Continue the debugging notes on how the Xerces scanner processes an XML attribute value from the point where they end.

Reading passage:
╭──
Here are my findings, which are pretty much a dump of what my debugger tells me 
when running the sample I posted.

The XML:
<?xml version="1.0" encoding="UTF-8"?>
<He likes="rugs" because="they really tie the room together"/>

For the start element "He", we first process the "likes" attribute, and extract 
its value:
Line 437:
http://cr.openjdk.java.net/~joehw/jdk8/8029236/webrev/src/com/sun/org/apache/xerces/internal/impl/XMLNSDocumentScannerImpl.java.html
tmpStr is declared. It is passed as first argument of scanAttributeValue on the 
next line (438)

That invocation goes on line 835 of XMLScanner:
http://cr.openjdk.java.net/~joehw/jdk8/8029236/webrev/src/com/sun/org/apache/xerces/internal/impl/XMLScanner.java.html
We're in scanAttributeValue.
╰──
Entries supplied:
╭──
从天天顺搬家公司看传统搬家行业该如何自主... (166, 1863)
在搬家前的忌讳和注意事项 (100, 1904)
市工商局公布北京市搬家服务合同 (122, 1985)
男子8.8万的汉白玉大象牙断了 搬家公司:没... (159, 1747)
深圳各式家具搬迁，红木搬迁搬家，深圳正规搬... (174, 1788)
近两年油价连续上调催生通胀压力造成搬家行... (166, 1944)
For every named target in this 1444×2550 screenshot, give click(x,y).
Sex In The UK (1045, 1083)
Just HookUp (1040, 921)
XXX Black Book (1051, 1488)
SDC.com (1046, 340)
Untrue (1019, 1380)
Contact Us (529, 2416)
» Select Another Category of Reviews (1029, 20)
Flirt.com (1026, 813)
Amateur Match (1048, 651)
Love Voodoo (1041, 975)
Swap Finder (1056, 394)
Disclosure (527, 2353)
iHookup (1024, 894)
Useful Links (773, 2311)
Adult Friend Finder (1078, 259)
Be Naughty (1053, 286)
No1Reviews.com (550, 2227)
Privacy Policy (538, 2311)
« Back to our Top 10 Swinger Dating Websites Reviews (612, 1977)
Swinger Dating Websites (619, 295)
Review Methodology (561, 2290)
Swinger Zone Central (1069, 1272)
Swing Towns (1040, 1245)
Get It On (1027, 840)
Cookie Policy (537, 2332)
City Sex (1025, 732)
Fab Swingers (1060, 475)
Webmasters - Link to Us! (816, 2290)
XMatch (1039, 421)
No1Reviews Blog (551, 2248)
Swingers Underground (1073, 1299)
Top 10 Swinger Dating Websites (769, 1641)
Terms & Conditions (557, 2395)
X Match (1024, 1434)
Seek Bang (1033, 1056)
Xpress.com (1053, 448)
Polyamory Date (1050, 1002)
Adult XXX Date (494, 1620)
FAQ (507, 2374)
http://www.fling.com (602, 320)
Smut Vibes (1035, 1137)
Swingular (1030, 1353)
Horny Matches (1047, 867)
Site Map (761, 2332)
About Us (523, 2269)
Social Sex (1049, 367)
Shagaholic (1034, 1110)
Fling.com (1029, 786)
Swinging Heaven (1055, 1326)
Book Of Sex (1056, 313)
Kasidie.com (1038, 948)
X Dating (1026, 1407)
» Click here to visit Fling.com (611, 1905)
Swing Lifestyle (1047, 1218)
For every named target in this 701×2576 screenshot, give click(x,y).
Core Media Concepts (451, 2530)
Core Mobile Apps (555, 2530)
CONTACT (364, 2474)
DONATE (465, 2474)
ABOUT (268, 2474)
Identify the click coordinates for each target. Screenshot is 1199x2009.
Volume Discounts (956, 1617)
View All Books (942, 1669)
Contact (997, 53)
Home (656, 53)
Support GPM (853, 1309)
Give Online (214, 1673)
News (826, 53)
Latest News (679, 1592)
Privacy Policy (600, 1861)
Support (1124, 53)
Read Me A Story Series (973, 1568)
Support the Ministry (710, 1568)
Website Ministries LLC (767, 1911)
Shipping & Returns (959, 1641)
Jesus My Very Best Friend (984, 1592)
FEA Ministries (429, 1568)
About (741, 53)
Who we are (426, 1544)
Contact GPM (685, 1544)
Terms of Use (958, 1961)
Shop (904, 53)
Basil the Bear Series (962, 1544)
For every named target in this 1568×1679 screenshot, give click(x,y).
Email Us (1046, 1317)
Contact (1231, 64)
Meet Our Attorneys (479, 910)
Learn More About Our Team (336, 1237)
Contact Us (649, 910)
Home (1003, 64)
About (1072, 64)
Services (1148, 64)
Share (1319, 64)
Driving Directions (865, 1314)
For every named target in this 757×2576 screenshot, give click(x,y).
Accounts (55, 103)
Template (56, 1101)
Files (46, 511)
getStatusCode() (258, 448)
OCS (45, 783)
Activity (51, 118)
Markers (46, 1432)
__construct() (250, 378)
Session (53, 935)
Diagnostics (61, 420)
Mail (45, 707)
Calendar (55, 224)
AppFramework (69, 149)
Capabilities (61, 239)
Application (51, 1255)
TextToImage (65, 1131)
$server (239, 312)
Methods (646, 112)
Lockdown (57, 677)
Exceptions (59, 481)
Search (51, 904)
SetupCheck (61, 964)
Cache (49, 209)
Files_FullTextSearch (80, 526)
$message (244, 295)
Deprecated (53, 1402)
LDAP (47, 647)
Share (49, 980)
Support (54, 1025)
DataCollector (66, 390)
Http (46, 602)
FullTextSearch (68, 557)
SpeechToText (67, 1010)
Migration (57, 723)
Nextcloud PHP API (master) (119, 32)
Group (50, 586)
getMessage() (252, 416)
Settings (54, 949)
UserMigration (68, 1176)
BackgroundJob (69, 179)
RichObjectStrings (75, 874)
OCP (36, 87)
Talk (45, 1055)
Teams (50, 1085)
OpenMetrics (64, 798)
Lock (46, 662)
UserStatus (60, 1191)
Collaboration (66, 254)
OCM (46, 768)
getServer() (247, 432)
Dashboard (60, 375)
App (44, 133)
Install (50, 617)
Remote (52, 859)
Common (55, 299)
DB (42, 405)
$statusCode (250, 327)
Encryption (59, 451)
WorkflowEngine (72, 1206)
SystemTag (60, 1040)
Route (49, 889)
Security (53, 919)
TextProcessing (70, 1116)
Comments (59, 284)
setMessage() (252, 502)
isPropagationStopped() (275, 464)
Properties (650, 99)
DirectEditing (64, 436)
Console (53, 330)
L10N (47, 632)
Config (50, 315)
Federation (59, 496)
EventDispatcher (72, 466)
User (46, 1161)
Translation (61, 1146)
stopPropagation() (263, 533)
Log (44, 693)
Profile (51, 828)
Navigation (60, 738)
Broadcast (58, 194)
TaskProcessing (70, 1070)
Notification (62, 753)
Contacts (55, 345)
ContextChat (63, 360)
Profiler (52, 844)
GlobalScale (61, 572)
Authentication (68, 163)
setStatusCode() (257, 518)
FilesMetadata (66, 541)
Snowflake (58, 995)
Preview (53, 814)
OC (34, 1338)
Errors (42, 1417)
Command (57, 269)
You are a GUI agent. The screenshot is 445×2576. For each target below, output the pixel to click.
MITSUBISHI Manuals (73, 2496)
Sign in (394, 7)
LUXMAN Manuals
╰──
Task response:
"fEntityScanner.scanLiteral(quote, value)" is invoked
where "value" is the tmpStr variable above

then, on line 1156:
http://cr.openjdk.java.net/~joehw/jdk9/8027359/webrev/src/com/sun/org/apache/xerces/internal/impl/XMLEntityScanner.java.html
"content.setValues(fCurrentEntity.ch, offset, length);"
So, tmpStr is now referencing the internal buffer of the current entity, with 
an offset and a length (offset=0 and length=4 in this case, according to my 
debugger)

Line 560:
http://cr.openjdk.java.net/~joehw/jdk8/8029236/webrev/src/com/sun/org/apache/xerces/internal/impl/XMLNSDocumentScannerImpl.java.html
attributes now references tmpStr, which points to the internal entity buffer

Then, the flow continues to:
Line 254 (next iteration of the loop) we parse the next attribute "because"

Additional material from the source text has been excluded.